Textauszug -
Die Magdkammer ist karg und einfach eingerichtet. Aus der Schublade des Nachtschränkchens holt der Lord einen kleinen Zettel hervor. „GRI, Hintertür, 5am“ steht dort. Die Haushälterin, die uns in das Zimmer begleitet hat, gesteht, dass sie es war, die Lucy diese Notiz unter der Tür hindurchgeschoben hatte. Lucy hatte ihr die Schwangerschaft gestanden und Dr. Cullen hatte eine Behandlung als Hilfe angeboten. Sie hatte zwischen den beiden vermittelt. Die gute Frau bricht während des Sprechens emotional zusammen. Unter Tränen beteuert sie, dass Lucy doch so ein gutes Mädchen gewesen sei, das einen so frühen Tod nicht verdient hätte. Wer der Vater des Kindes war, weiß sie leider auch nicht.

Bevor wir gehen, sprechen wir noch einmal mit Sir Arkwright. Der Lord lenkt das Gespräch auf die kürzlich bei einer Auktion erworbenen Pergamente. Er konfrontiert Sir Arkwright damit, dass er möglicherweise Diebesgut erworben habe. Sir Arkwright ist ehrlich entsetzt und erteilt uns bereitwillig Auskunft. Laut den Unterlagen des Auktionshauses war die Vorbesitzerin eine Dame mit dem Namen Evelyn Bancroft. Wer hätte das erwartet…
Sir Arkwright händigt dem Lord die Pergamente aus und dieser erkennt sie sofort als zwei der Schriftstücke aus dem Fundus aus Carlas Weinkeller. Gegen einen Pfand überlässt Sir Arkwright dem Lord die Artefakte. Scottland Yard in London soll ebenfalls über die neuesten Entwicklungen im Fall der verschwundenen Pergamente informiert werden.

Sir Arkwright verfügt über eine beachtliche Büchersammlung. Neben Werken zur Schifffahrt und zu Schiffbau finden sich auch einige okkulte Schriften in den Regalen, etwa über Astralprojektion, feinstoffliche Wahrnehmung und Séancen.

Aufgaben -
1/ Beantworten Sie die folgenden Fragen anhand des Textauszugs.
(a) Was steht auf dem Zettel aus der Schublade des Nachtschränkchens?
(b) Wer war laut den Unterlagen des Auktionshauses die Vorbesitzerin der Pergamente?
(c) Welche Themen behandeln die okkulten Schriften in Sir Arkwrights Regalen?
2/ Prüfen Sie, ob die Aussagen mit dem Textauszug übereinstimmen. Antworten Sie jeweils mit Ja oder Nein, und belegen Sie Ihre Antwort mit einem Zitat.
(a) Die Haushälterin weiß, wer der Vater von Lucys Kind war.
(b) Sir Arkwright überlässt dem Lord die Pergamente gegen einen Pfand.
(c) Die Magdkammer ist prunkvoll eingerichtet.

Datensätze -
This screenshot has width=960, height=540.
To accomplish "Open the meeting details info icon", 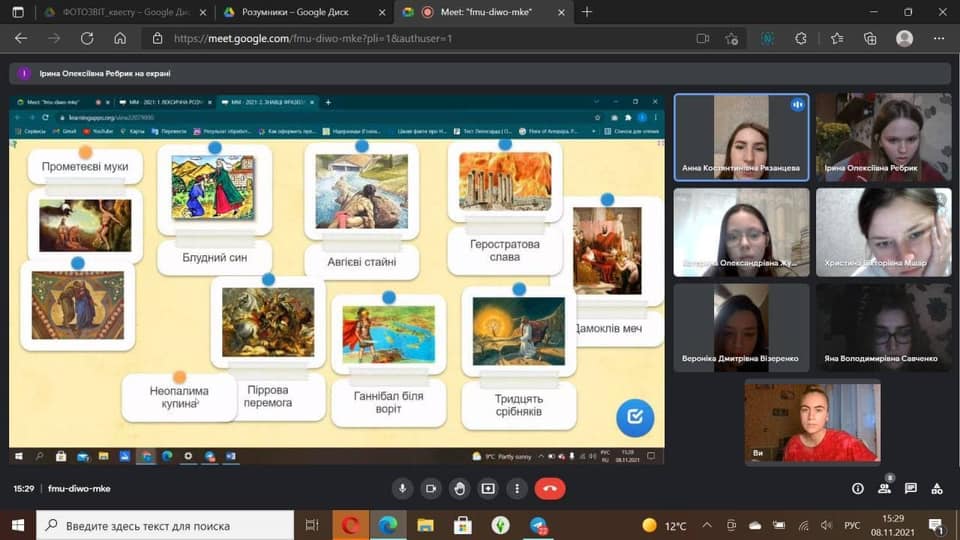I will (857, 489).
...
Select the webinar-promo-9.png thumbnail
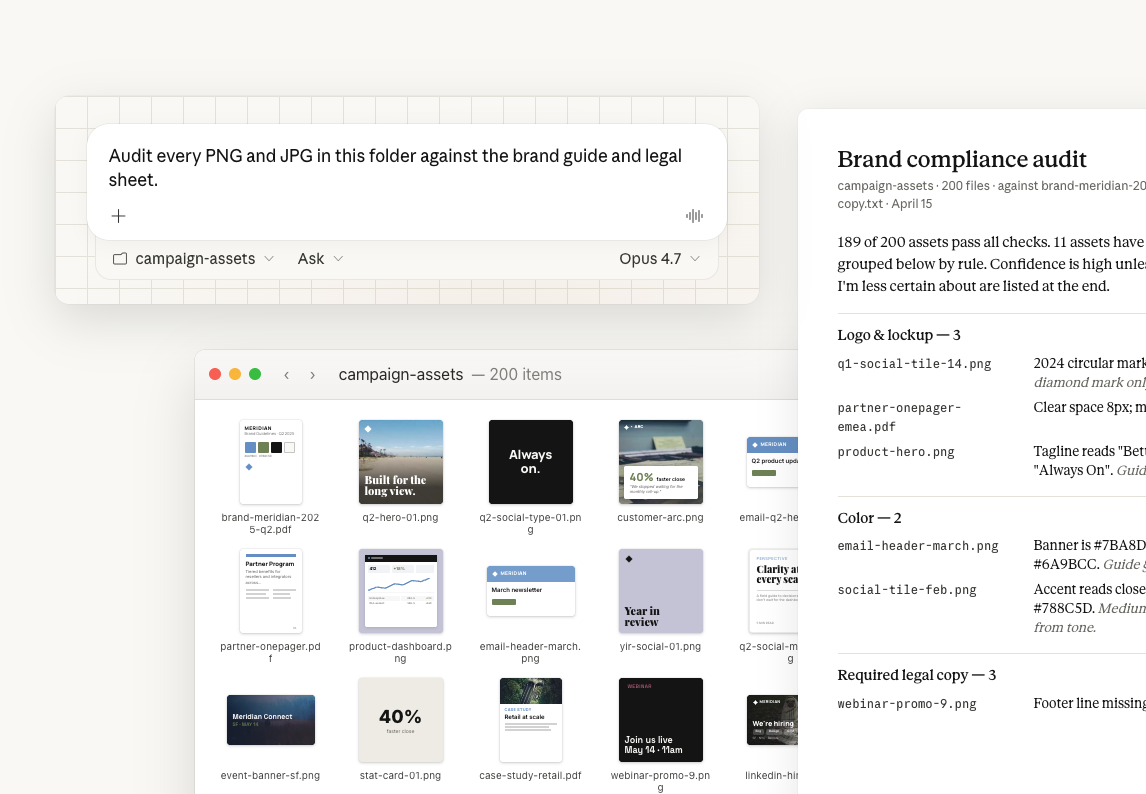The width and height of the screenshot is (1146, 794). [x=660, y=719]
--
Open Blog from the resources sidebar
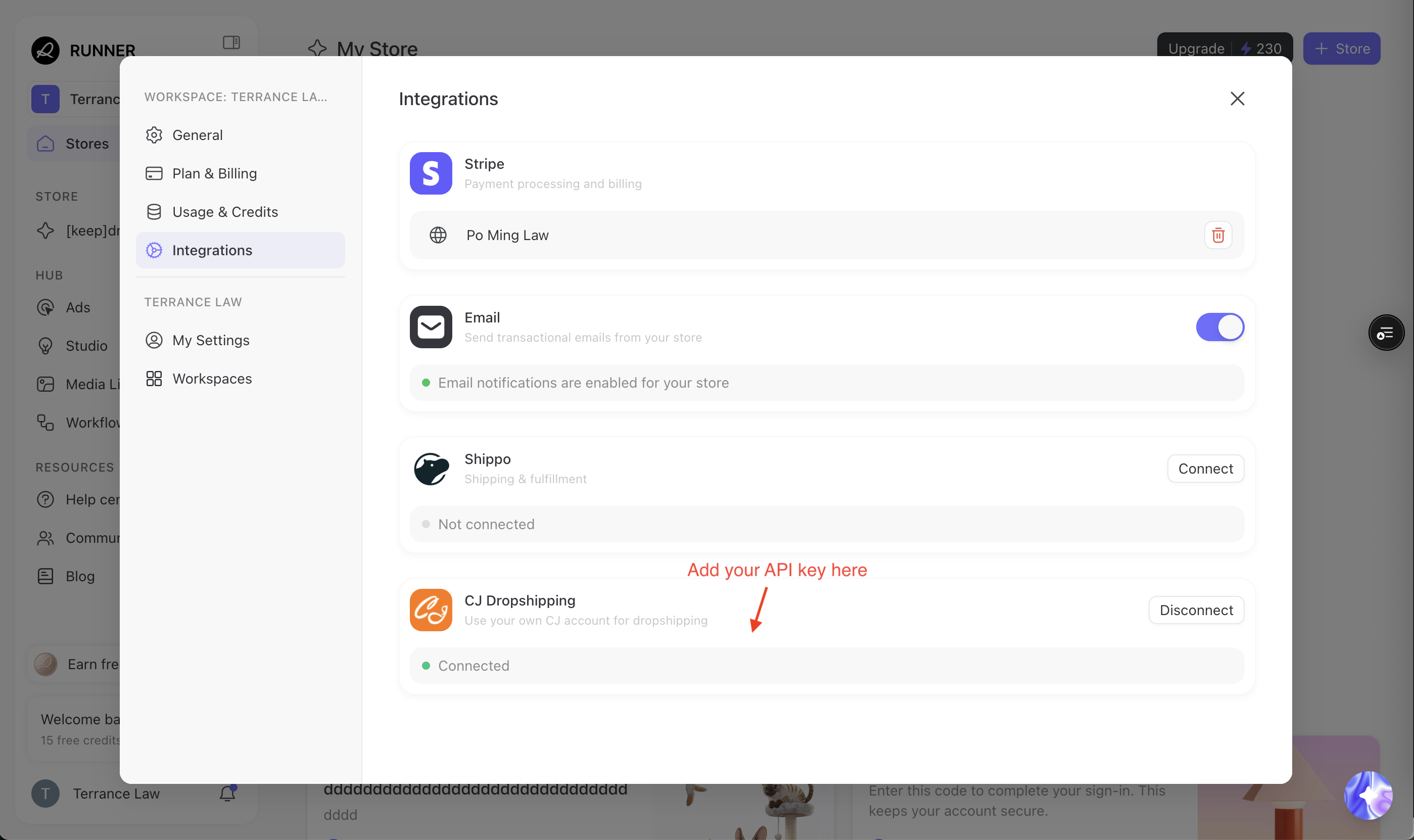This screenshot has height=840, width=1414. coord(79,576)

Lösungen -
1/
(a) „GRI, Hintertür, 5am“
(b) Eine Dame namens Evelyn Bancroft
(c) Astralprojektion, feinstoffliche Wahrnehmung und Séancen

2/
(a) Nein: „Wer der Vater des Kindes war, weiß sie leider auch nicht.“
(b) Ja: „Gegen einen Pfand überlässt Sir Arkwright dem Lord die Artefakte.“
(c) Nein: „Die Magdkammer ist karg und einfach eingerichtet.“